# free BDS version for Acer Aspire 5002



## vxxc (Sep 14, 2019)

Hello,
I would like to know what would be the most suitable free BSD version for the:
Acer Aspire 5000/5002 WLMi
cpu: AMD Turion (tm) 64 mobile Technology ML-30  1,6 Ghz
gpu: SYS M760GX
RAM: 384 - 512 Mb


----------



## Deleted member 30996 (Sep 14, 2019)

FreeBSD RELEASE is what we discuss here and what I use. Since you're light on resources I'd recommend using a Window Manager. I like x11-wm/fluxbox. 

If you have questions setting it up this may be of help. It walks you through the process using ports for 3rd party programs but you can substitute pkg, still follow the outline and get done a lot quicker:









						Beginners Guide - How To Set Up A FreeBSD Desktop From Scratch
					

I'm going to guide you though the process of getting a fully functional FreeBSD 13.0-RELEASE desktop up and running, complete with system files and security settings, step-by-step as if you've never used UNIX or the command line. Now let's get started:  Insert your boot media and at the Welcome...




					forums.freebsd.org


----------



## vxxc (Sep 14, 2019)

May be I must give some additional info about my question. The laptop that I have described above is a little bit old ( 2006 purchase ) and at the moment is running under Windows XP which is installed by the vendor. For some time ago I am trying to find compatible enough operating system different from Windows that could be installed on this laptop. I knew that all Linux-distributions have problems with SYS-garphic-cards. That's why I  thought that maybe some FreeBSD Release will be compatible with this problematic Graphick-card and with the hardware of the laptop as a whole. As far as I know to install flux box the laptop must have installed some linux-distribution or eventualy some FreeBSD Release at first and after this to install flux box. So my question is - which FreeBSD Release could be compatible enough to install it like a main operating system on this laptop?


----------



## tingo (Sep 14, 2019)

Don't know about the graphic card; but note that any machine with so little RAM will give you a strained, probably unacceptable user experience if used for day-to-day tasks like browsing the web. 
IMHO, the best you can hope for is a machine with a graphical user interface mainly used for text-oriented tasks (in other words, working in terminal windows). It doesn't matter if you run FreeBSD, Linux or something else as the operating system on it; the world has changed (not necessarily for the better) and machines of that vintage aren't up to the task of dealing with today's world.

Just my 0.02 eurocents.


----------



## k.jacker (Sep 14, 2019)

You should normally install FreeBSD 12.0-RELEASE AMD64, like you would on any modern x86_64 compatible hardware, but i386 (x86) may have a little lower memory footprint, which could make it a _better_ experience with so little RAM.

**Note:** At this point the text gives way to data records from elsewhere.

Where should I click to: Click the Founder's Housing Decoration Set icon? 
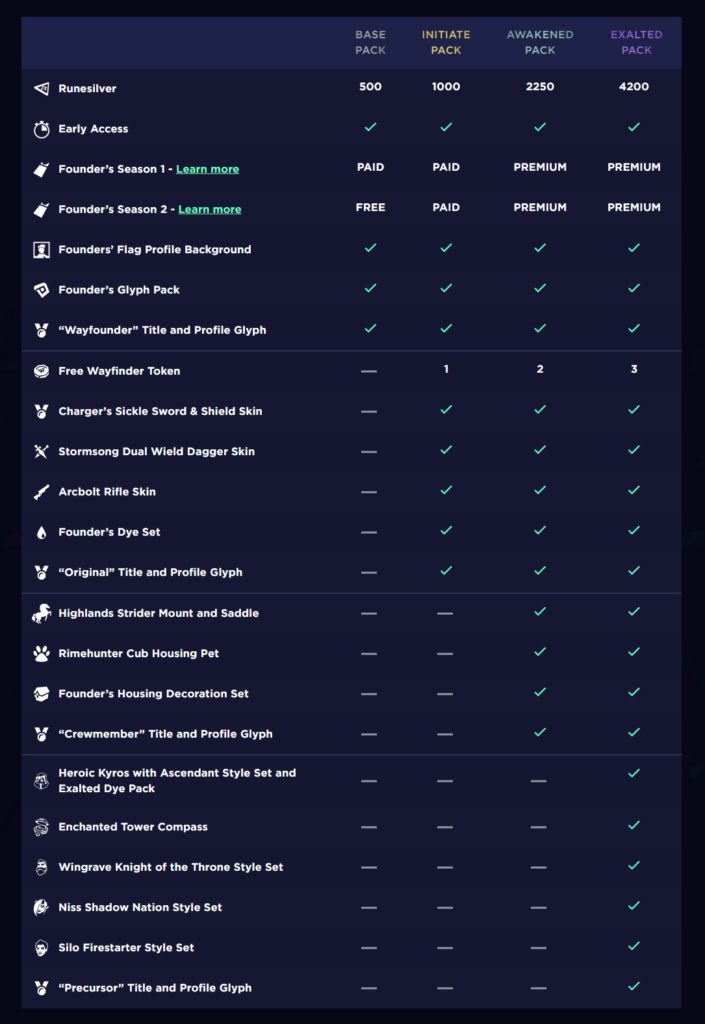[41, 694]
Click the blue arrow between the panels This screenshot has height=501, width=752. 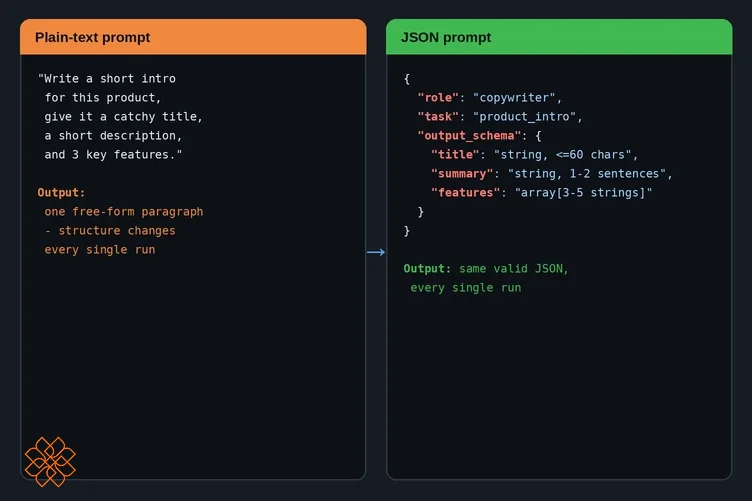(376, 252)
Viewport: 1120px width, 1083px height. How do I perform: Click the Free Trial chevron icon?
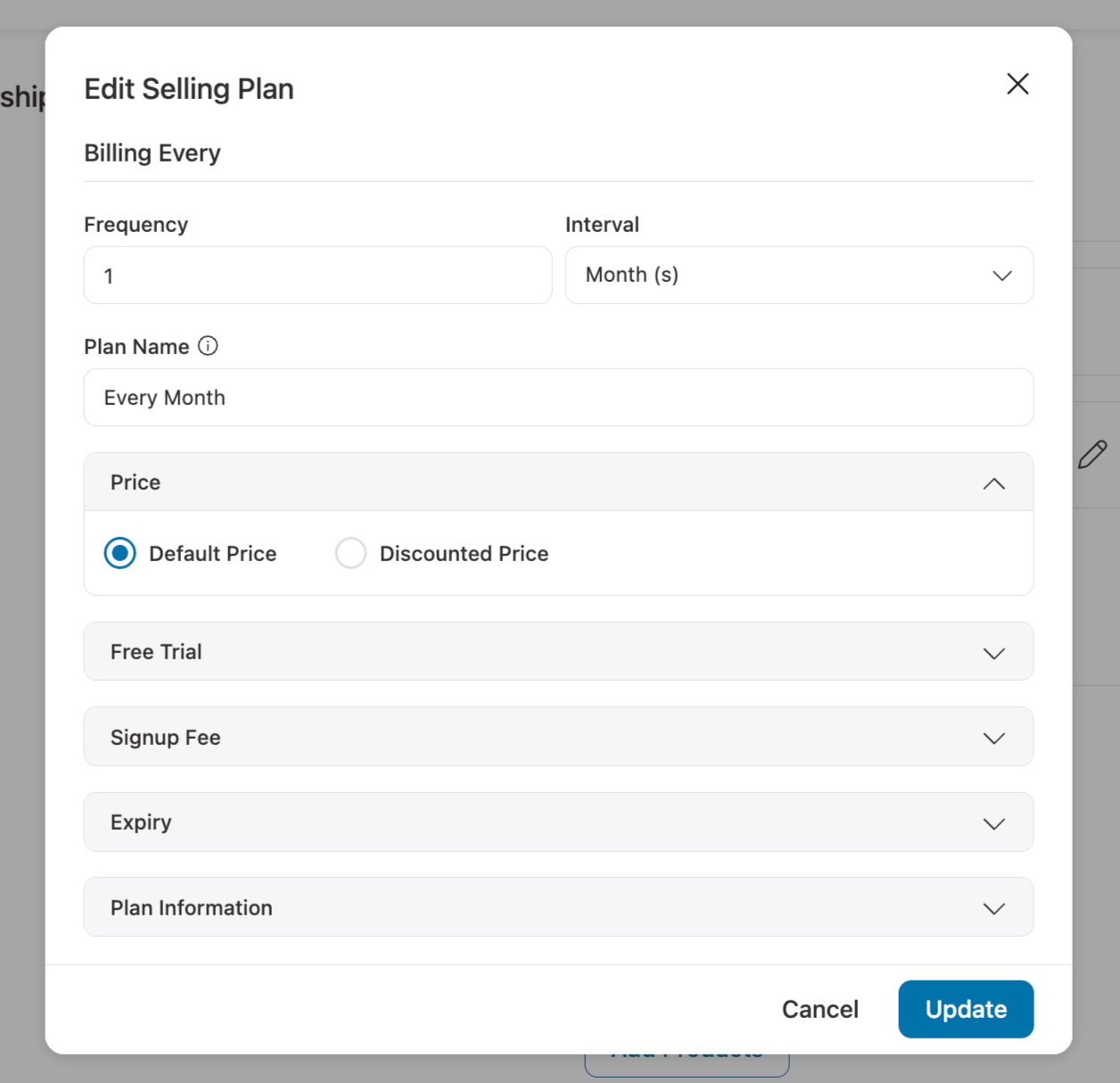tap(993, 653)
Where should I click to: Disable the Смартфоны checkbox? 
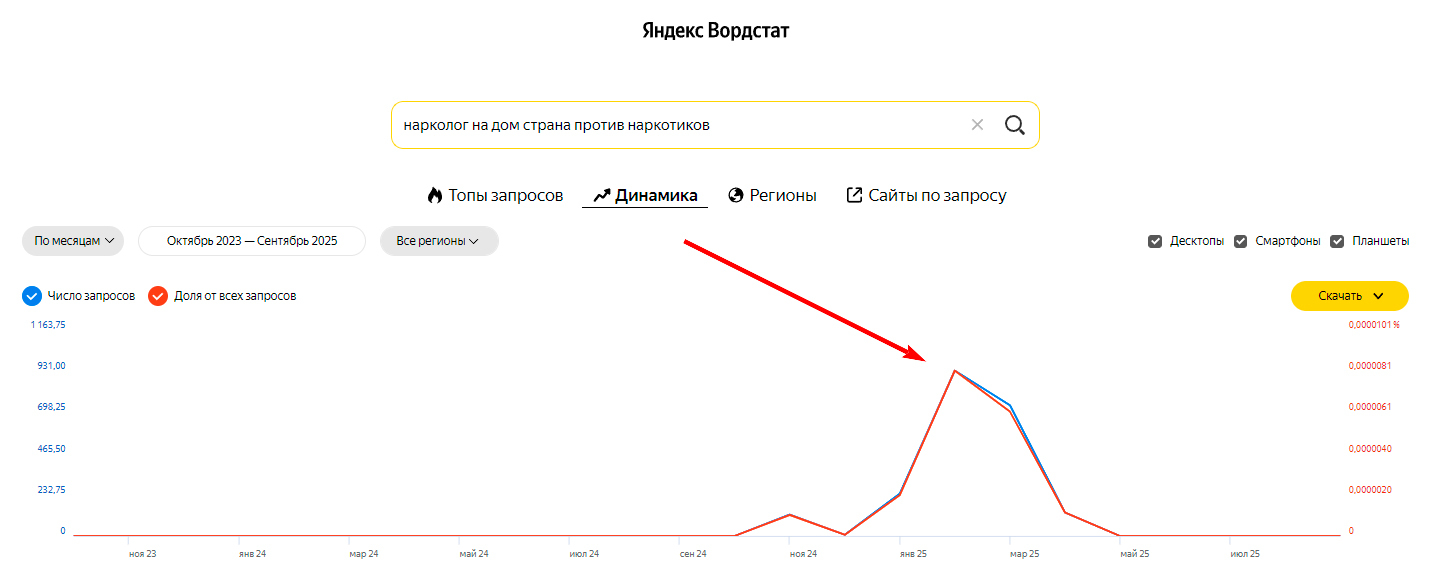click(1240, 240)
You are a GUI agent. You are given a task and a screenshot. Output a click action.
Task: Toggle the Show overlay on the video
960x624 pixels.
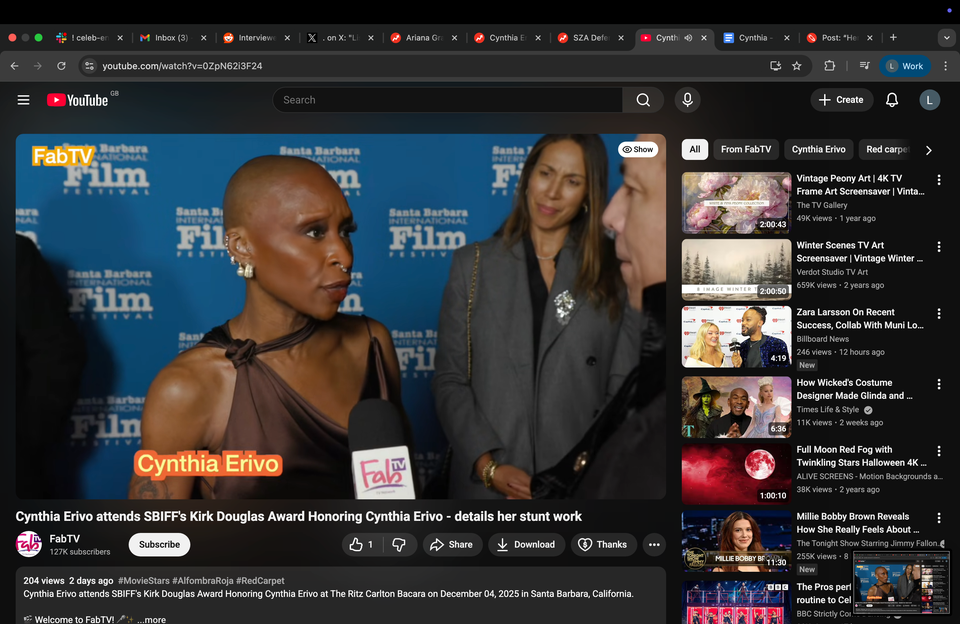(638, 148)
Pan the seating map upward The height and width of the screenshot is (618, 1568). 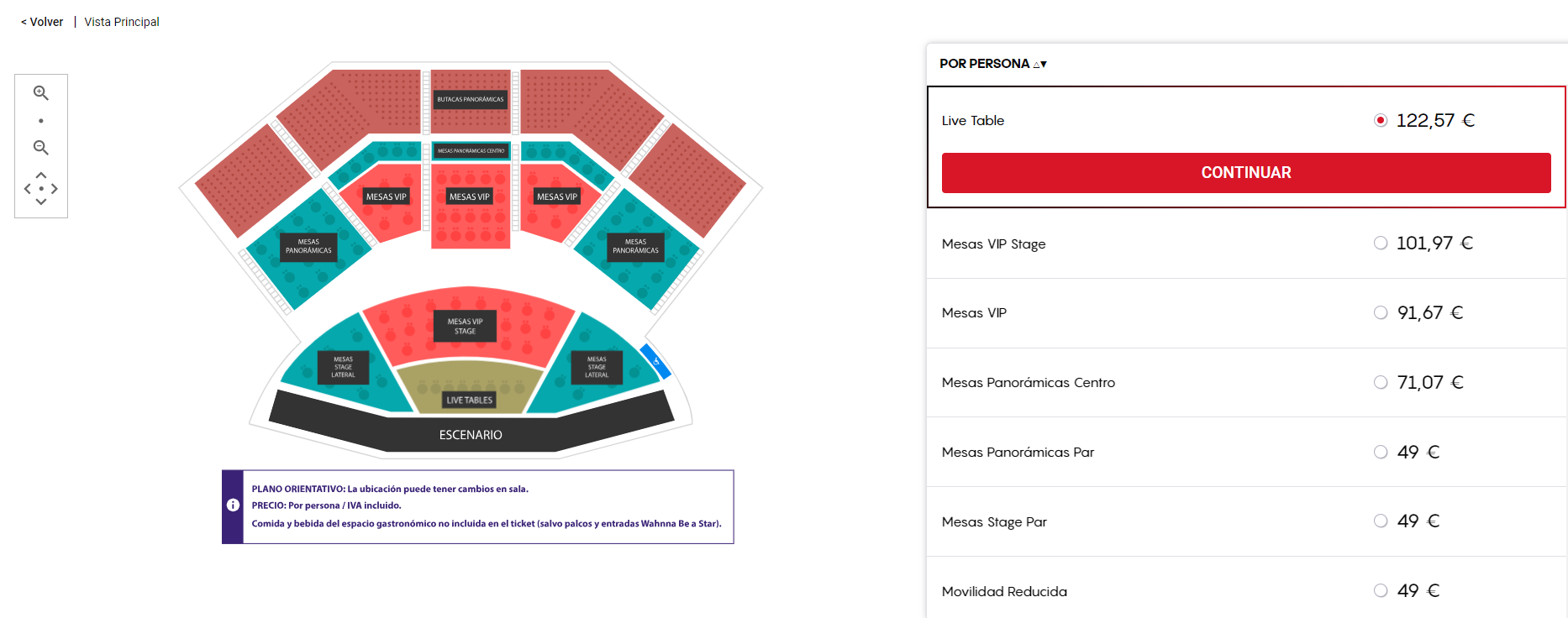(40, 175)
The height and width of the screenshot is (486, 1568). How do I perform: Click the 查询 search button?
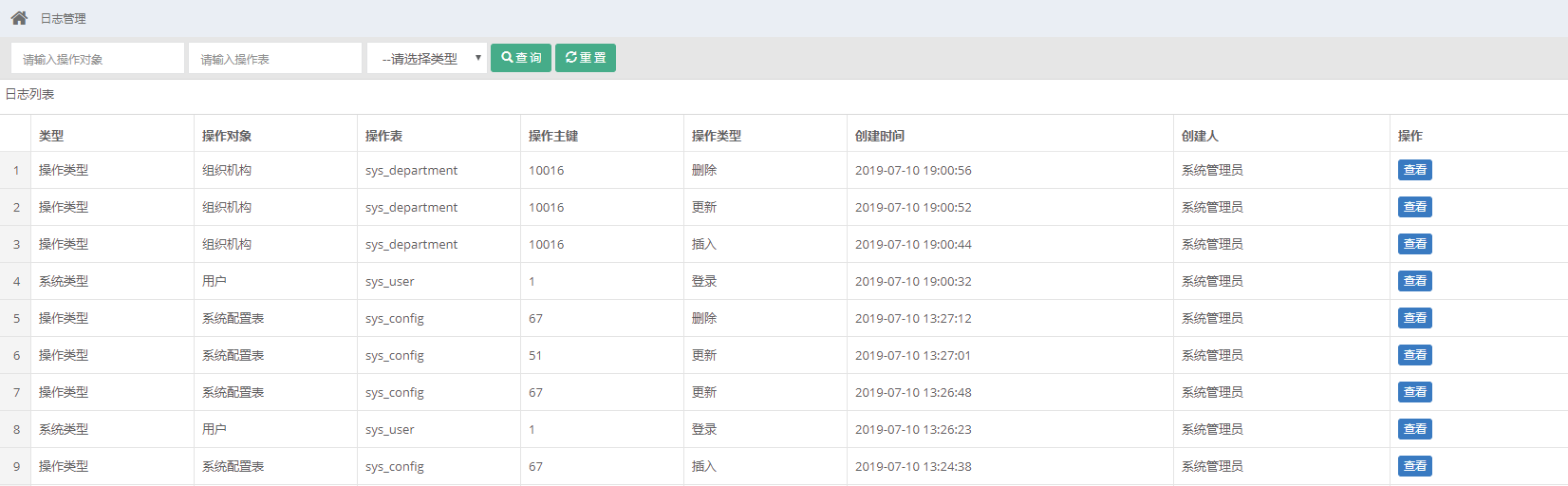[521, 58]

Most stuff will probably work, though there are no accelerated drives for SIS graphics.
To get Xorg running, you need the vesa(4) driver, which requires to switch the console driver from vt(4) to sc(4).

To set up Xorg, you'll have to study the FreeBSD Handbook - Xorg
If you come across this: `kern.vty=vt`
Use `kern.vty=sc` instead.

But as tingo already said, if will most likely be far from a great experience. I'd say it's not worth the work required.


----------



## Deleted member 30996 (Sep 14, 2019)

vxxc said:


> The laptop that I have described above is a little bit old ( 2006 purchase ) and at the moment is running under Windows XP which is installed by the vendor.



All my laptops are Vista or Win7 era. Mostly Thinkpads I've bought off ebay for as little as $50 each for 2 different T61's. You just have to be looking at the right time and watch for heavy signs of use like a shiny spot on the spacebar or keys. If the stickers are still on the palmrest it's a good sign. Always check the sellers rep first. What seems like a great deal from a guy with a lot of bad feedback might be best passed on for something a few dollars more from a reputable seller.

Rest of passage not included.